O caráter fragmentário da vida e suas memórias se expressa no romance machadiano através da forma. O livro rompe com as convenções da época, exigentes de uma narrativa linear com começo, meio e fim, para ter por início a morte do protagonista, suceder-se em acontecimentos sem ligação evidente, e entremear-se de pensamentos, observações e imagens que só lá na frente - e nem sempre - serão completados em seu sentido. Por esse expediente, Machado insinua ao leitor que a narrativa da vida pode revelar algum sentido fragmentário e não absoluto, além da unidade do sujeito que a narra e do alívio cômico que confere.
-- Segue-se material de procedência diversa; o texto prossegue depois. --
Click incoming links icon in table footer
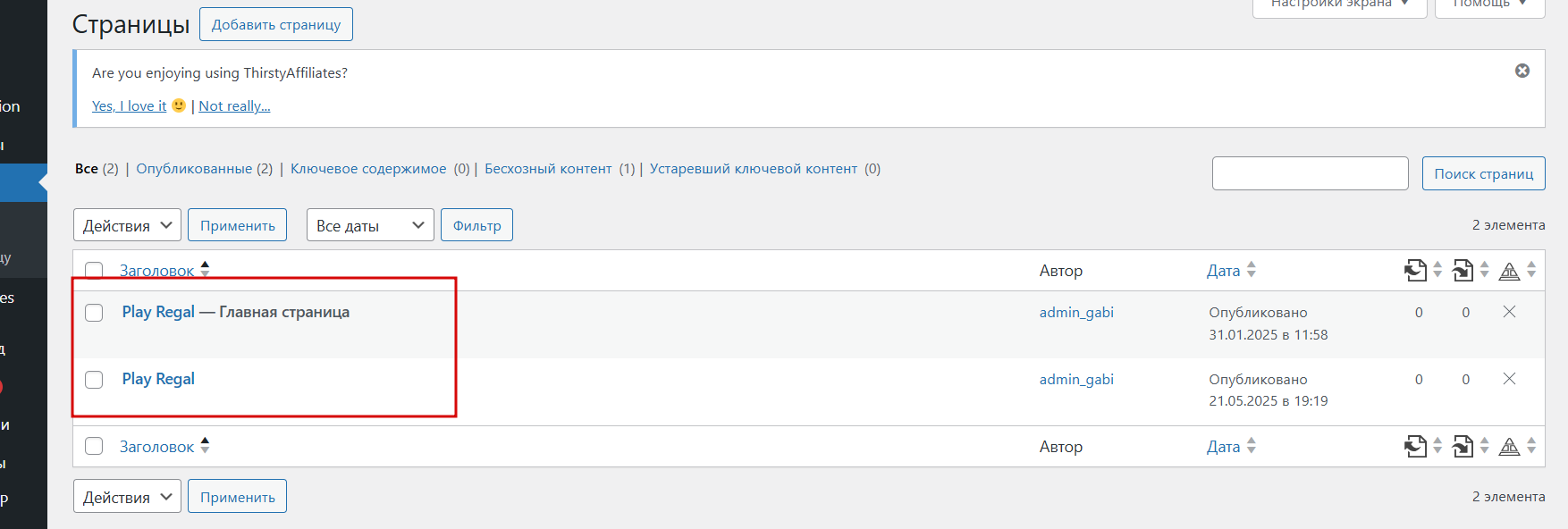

Sendo Machado de Assis o grande gênio que é, a leitura de suas obras são sempre o prenúncio de releituras para o leitor que abraça a literatura e o humano como projetos de vida. Não só as obras permitem aprofundamento segundo a força e insistência do leitor, como também há toda a vasta fortuna crítica, capaz de enriquecer e esclarecer o texto sobremaneira. Estas, por ora, são minhas primeiras e superficiais impressões.
Como fiz a leitura pela edição da Antofágica, é forçoso elogiar as ilustrações de Portinari, numerosas e de extrema qualidade. Portinari optou por privilegiar retratos dos personagens do livro em vez da representação de cenas, conseguindo assim ser mais expressivo, na medida em que este é um livro de poucos acontecimentos, cujas reflexões e sugestões psicológicas preponderam.
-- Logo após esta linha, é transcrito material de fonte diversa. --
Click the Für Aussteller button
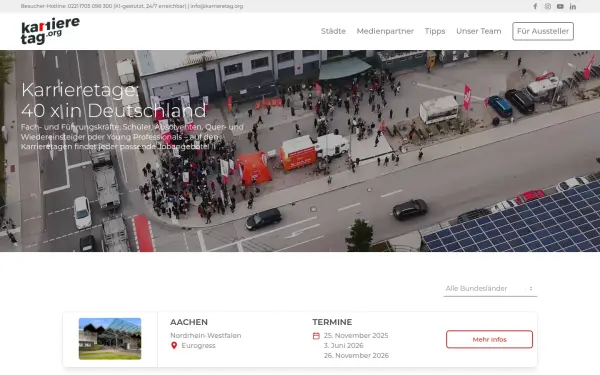 coord(543,31)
Uma associação que fiz no curso da leitura e que pretendo explorar posteriormente é a do capítulo intitulado O Delírio com o poema A Máquina do Mundo, de Carlos Drummond de Andrade. Provavelmente alguém já os estudou de forma comparada, visto que o diálogo entre eles é evidente.
Por fim, sugiro o vídeo do canal “Better than Food”**: nele, é possível ver o entusiasmo de um um leitor estrangeiro com as MPBC.